Gli studenti sono quelli che ti portano da Monaco di Baviera una cartolina con l’elenco dei monumenti, e un’altra cartolina con una biondona che beve birra, e ti dicono “Scelga lei”. Azz.
Gli studenti sono quelli che ti chiedono come sta la Fulvia – l’automobile a metano, che costa meno – e tu gli dici “Dai, sta abbastanza bene”. Poi gli dici che sei tu ad essere un po’ acciaccato, e ti dicono: Eh beh, prof, è l’età… Mannaggia, vi interrogo lunedì davvero.
Gli studenti sono quelli che ti dicono: Non c’è Cordusio, prof. E tu apri il registro, e cerchi Cordusio, che con 7 classi col cavolo che ti ricordi tutti i cognomi, e vedi che Cordusio, in elenco, non c’è proprio. E dici: “Aò, ma che stamo a fa’ ?” e loro “Prof, non si arrabbi: tecnicamente, come dice lei, la nostra affermazione è corretta…”. Mariasantissima.
E potrei continuare con l’elenco all’infinito.
Gli studenti non sono numeri. Non possiamo ingabbiarli in numeri. Abbiamo il dovere di dare loro indicazioni circa quanto fruttuoso o meno sia il loro metodo di lavoro, ma non abbiamo il diritto di dire loro ciò che possono o non possono fare con un 3 o un 4 buttato lì con noncuranza.

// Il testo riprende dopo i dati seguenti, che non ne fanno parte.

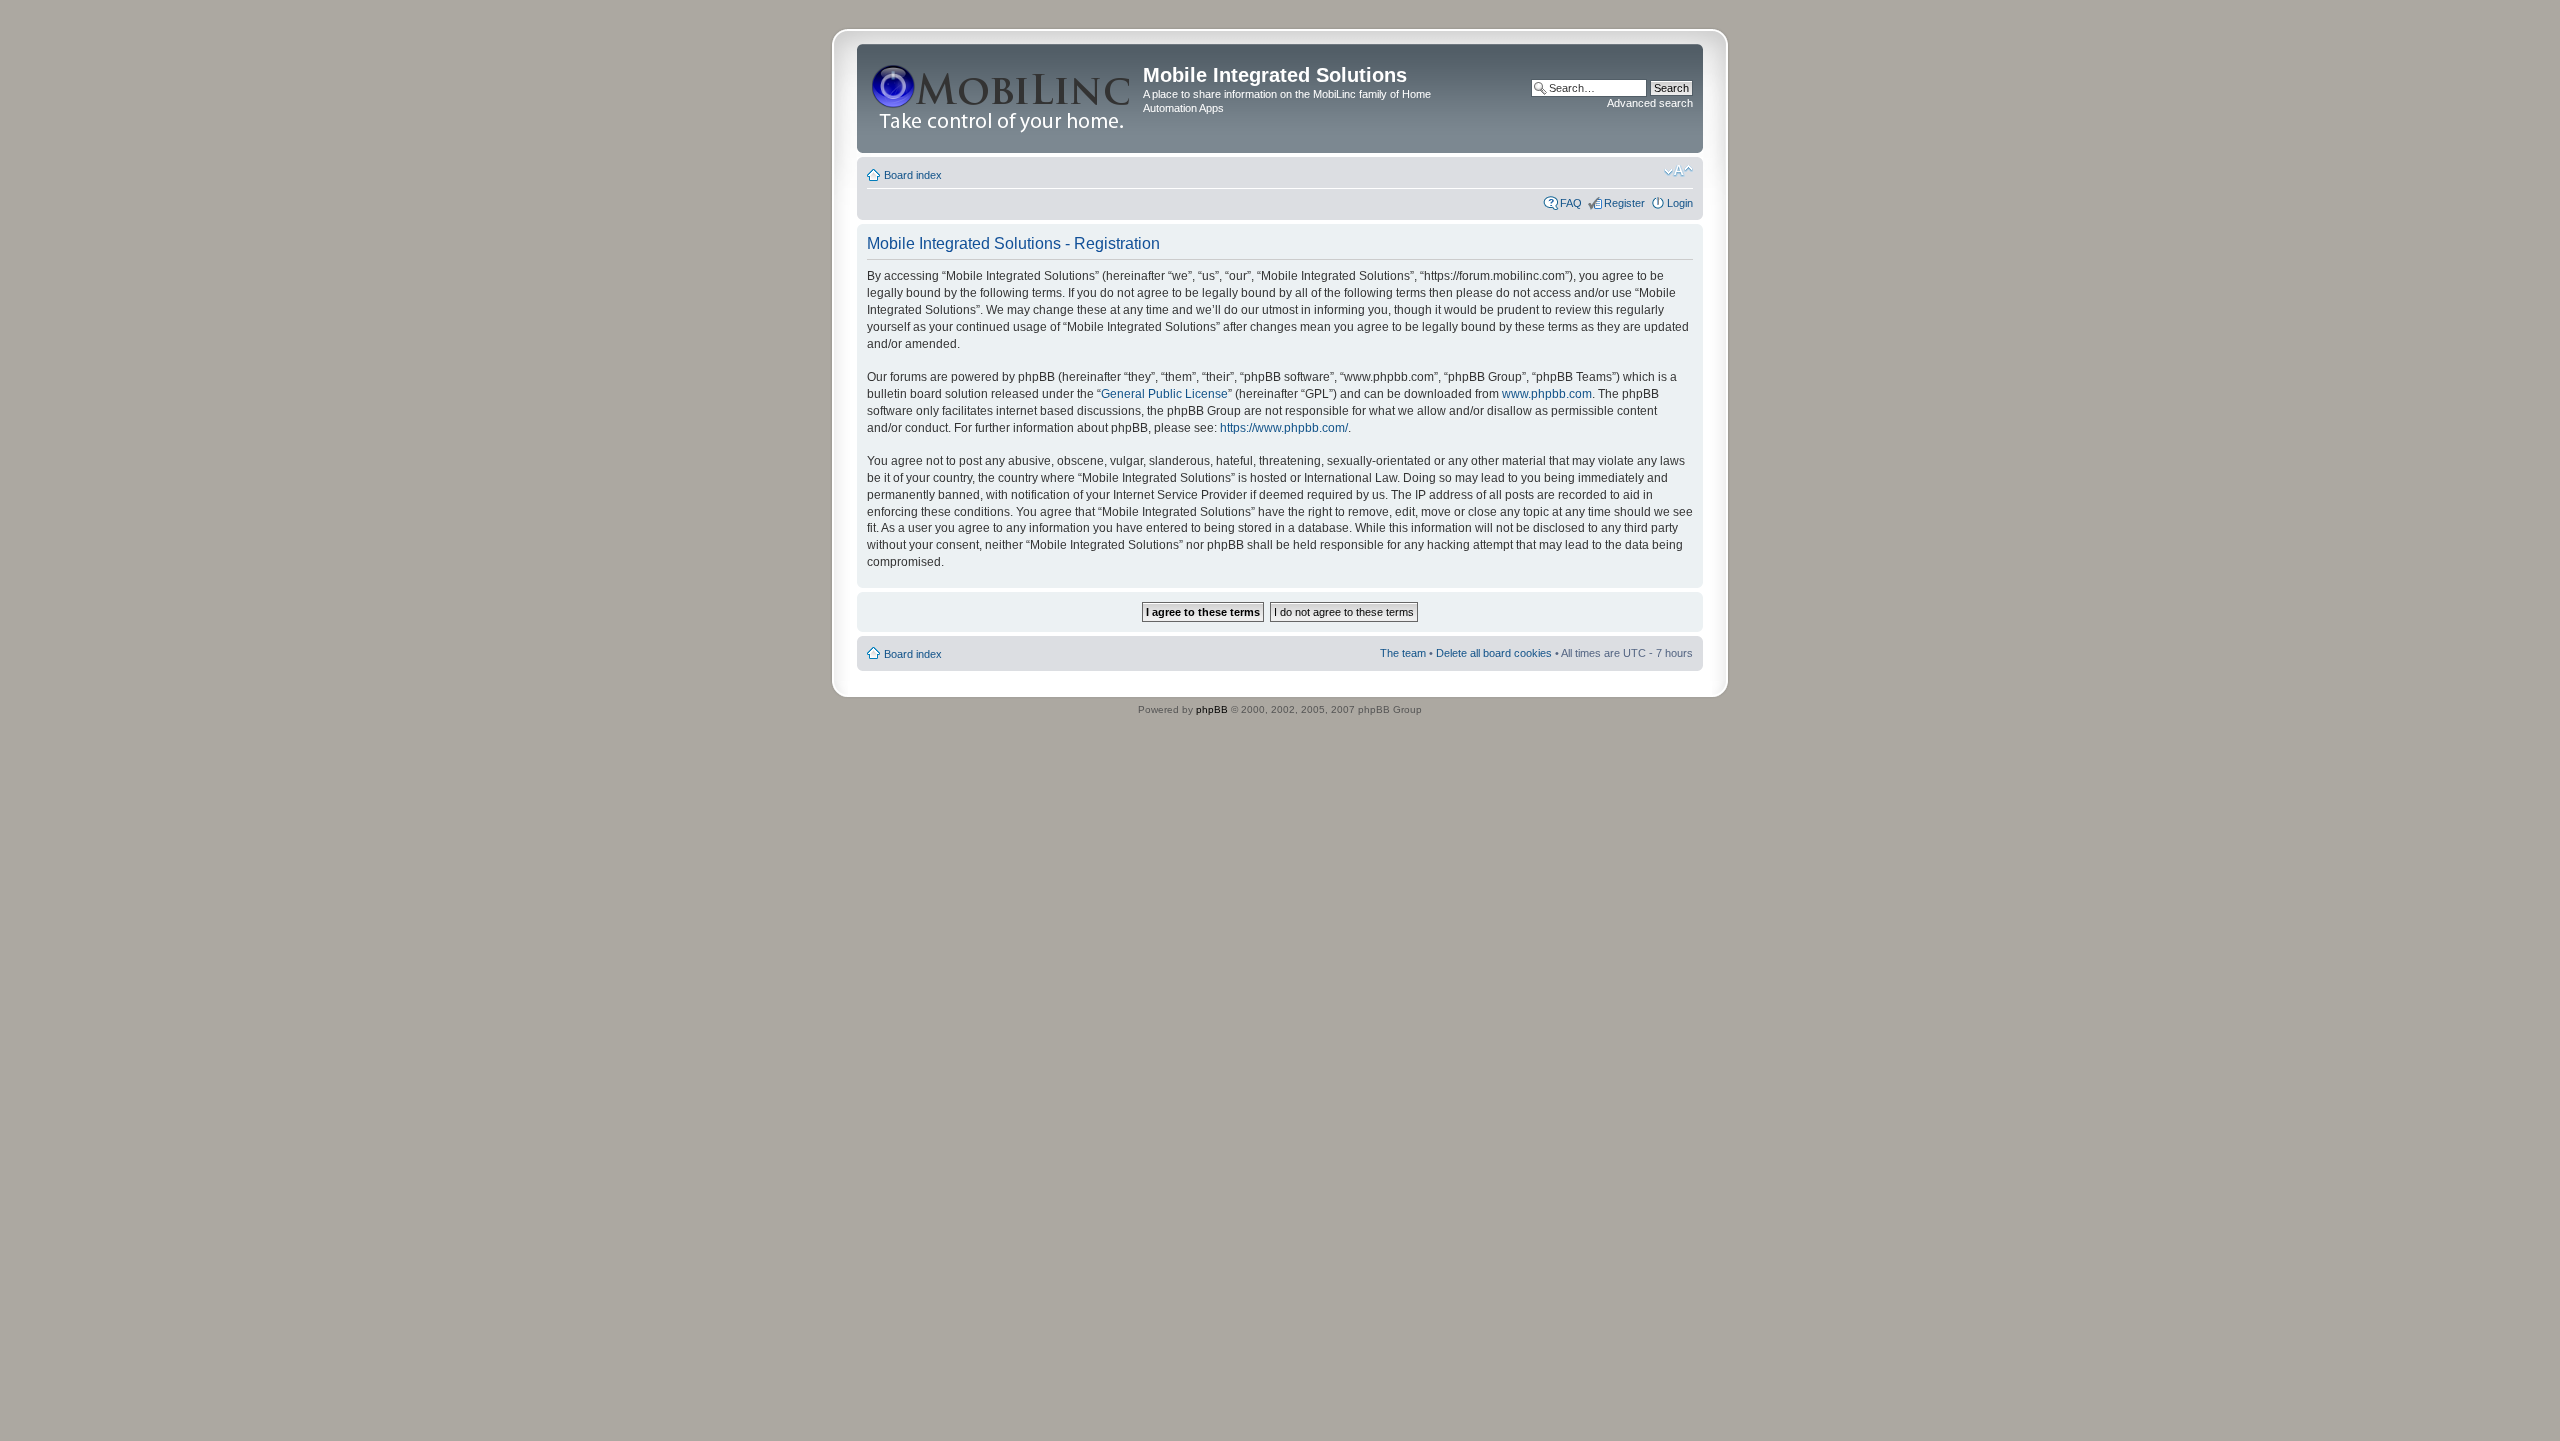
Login (1680, 203)
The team (1403, 653)
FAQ (1571, 203)
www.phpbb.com (1547, 394)
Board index (913, 175)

Non abbiamo il diritto di guidare le loro scelte, semmai di aprire la mente a prendere in considerazione più opzioni possibile, che, secondo la legge dei grandi numeri, prima o poi la soluzione la si trova.

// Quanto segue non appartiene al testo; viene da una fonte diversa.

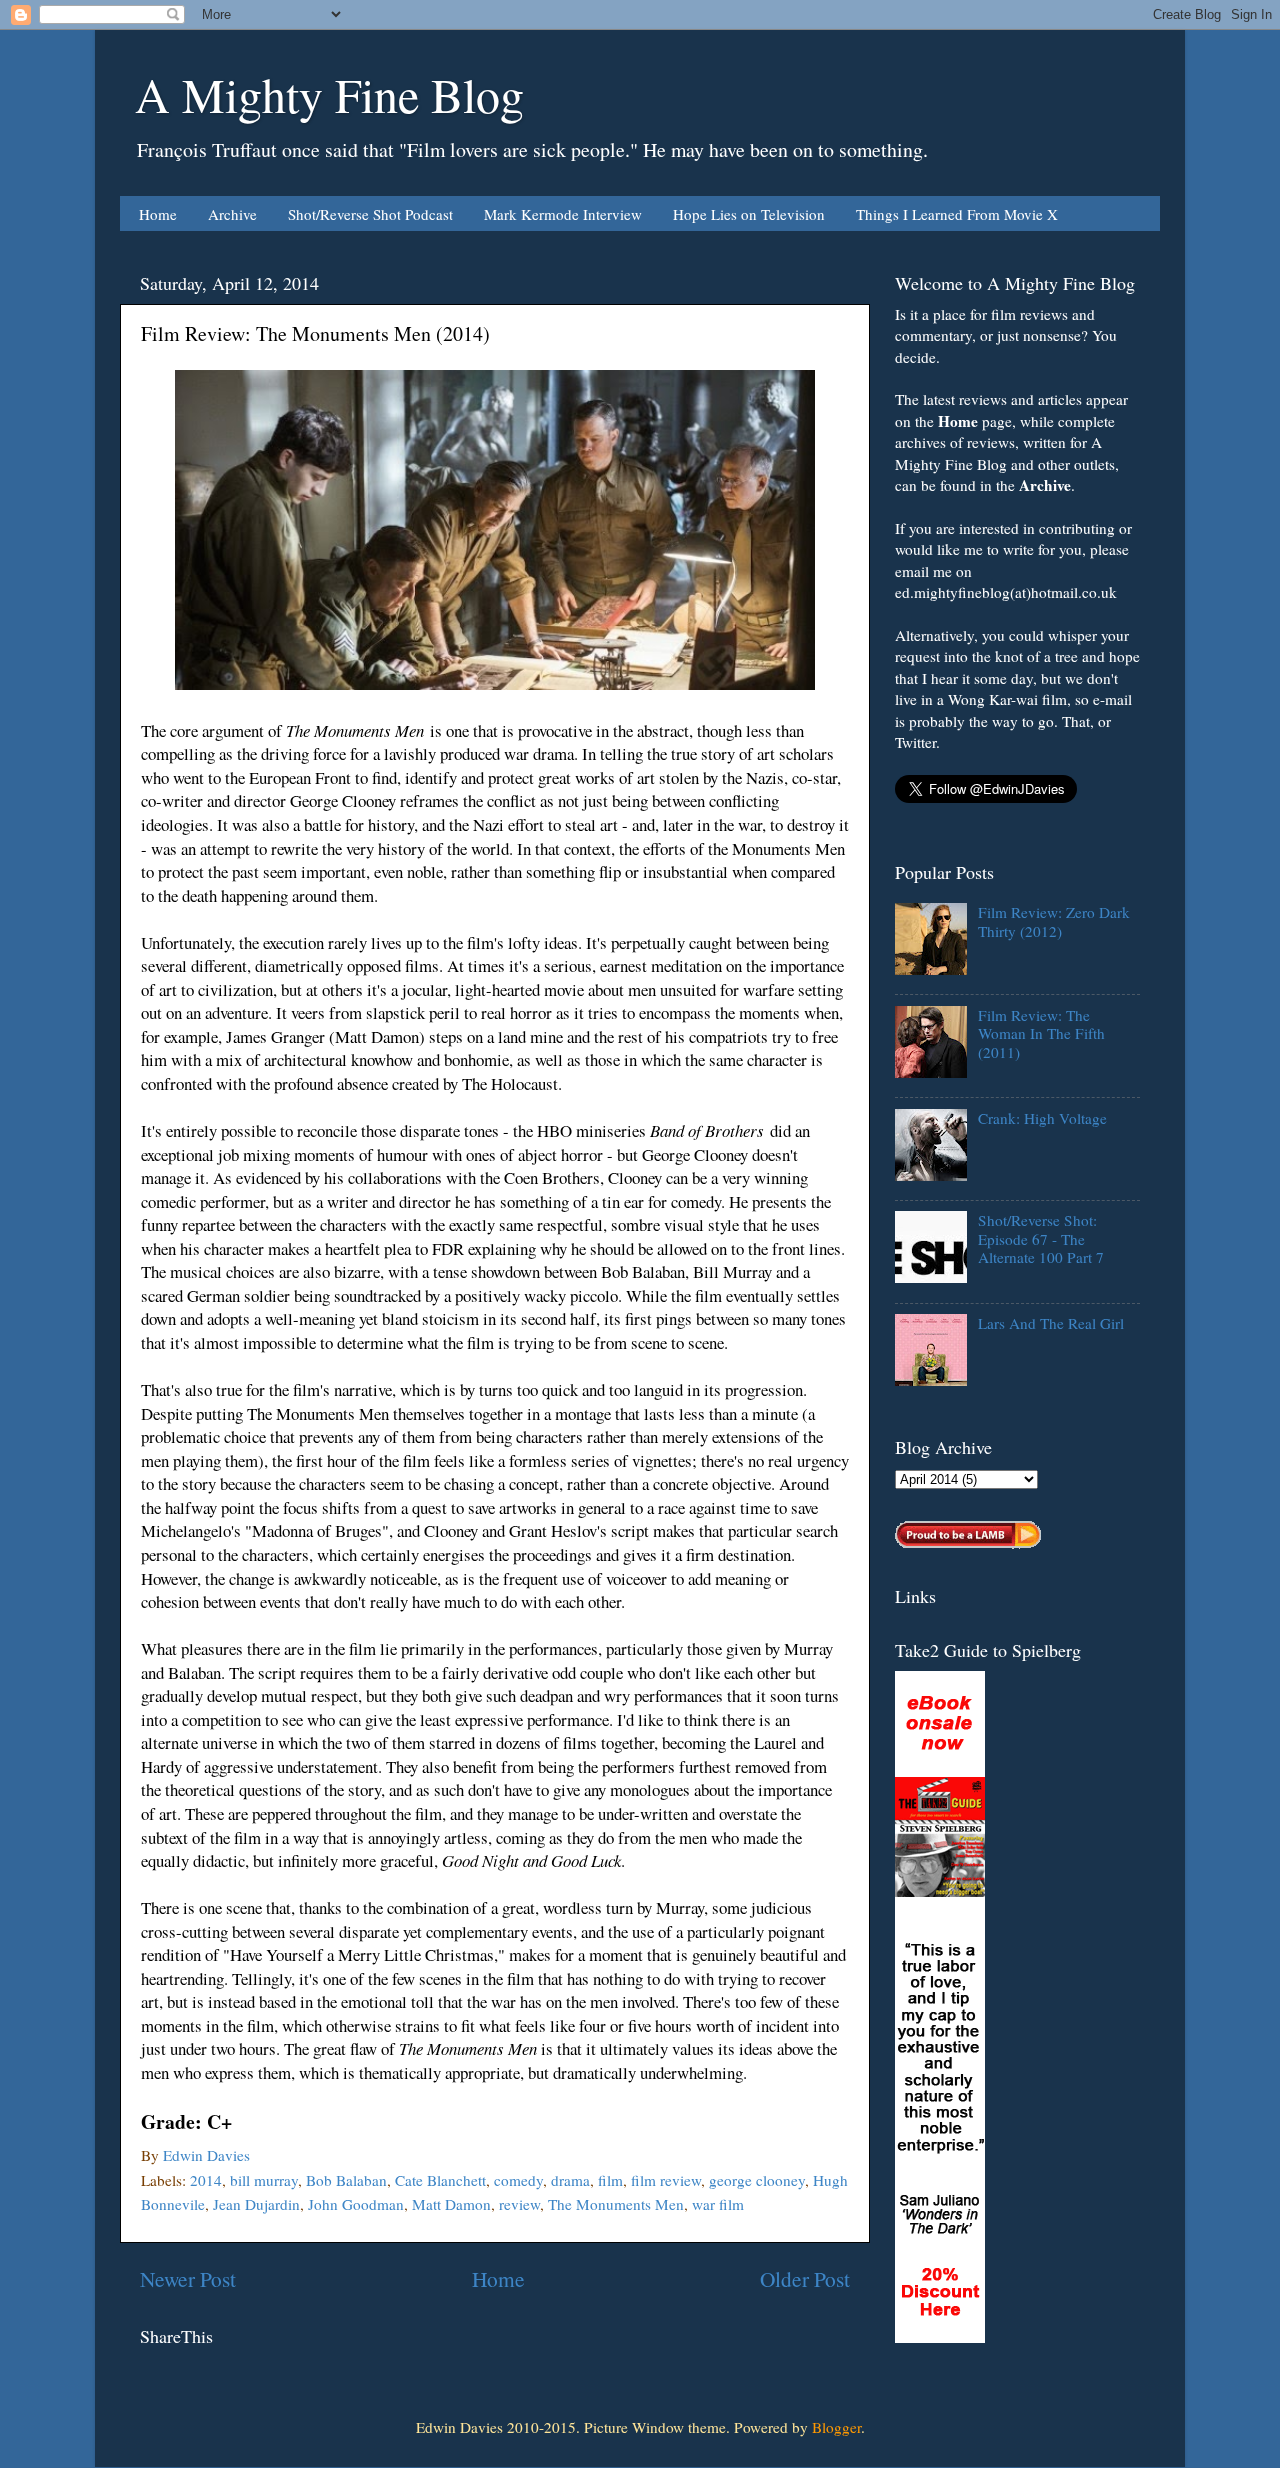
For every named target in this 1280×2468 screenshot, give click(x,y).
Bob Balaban (346, 2180)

E non abbiamo il diritto di limitare i loro orizzonti, di costruire muri davanti ai loro occhi. Menti libere, ci servono. Menti libere.
L’unica possibilità che abbiamo è di dimostrare loro che questa società non è tutta uguale. Che c’è chi crede che si possa fare diversamente. Che c’è chi non si arrende. Che c’è chi non odia, ma ama, nonostante tutto. Perché alla fine se la società non salta in aria, vuol dire che c’è sì chi odia e si arrende, ma che chi ama e persevera è in numero maggiore. Una serie divergente, insomma. E a me, tutto ciò che diverge, mi ha sempre entusiasmato.
Ci abbiamo messo 50 anni a arrivare dove siamo. Non possiamo tornare indietro. Dài, siamo seri. Siamo seri.
E come ogni anno, non so cosa sarà di me l’anno che verrà. Non so dove andrò a finire, chi incontrerò, quali esperienze vivrò. Non so se lavorerò (anche se non voglio pensare all’opzione disoccupato, che mi terrorizza…). E, in fondo in fondo, in modo un poco egoista, vorrei che chi ci governa provasse questo sentimento di smarrimento misto a tristezza misto a speranza misto a malinconia misto a. Misto a. Che a volte non ti fa dormire. Forse, e dico forse, prenderebbe in maggiore considerazione l’importanza di un lavoro come il mio. Ma questa è un’altra storia.
Gli studenti non sono numeri. Sono la nostra speranza. Ci abbiamo messo 50 anni ad arrivare dove siamo. Non possiamo tornare indietro. Dài, siamo seri. Siamo seri. E questo è quanto.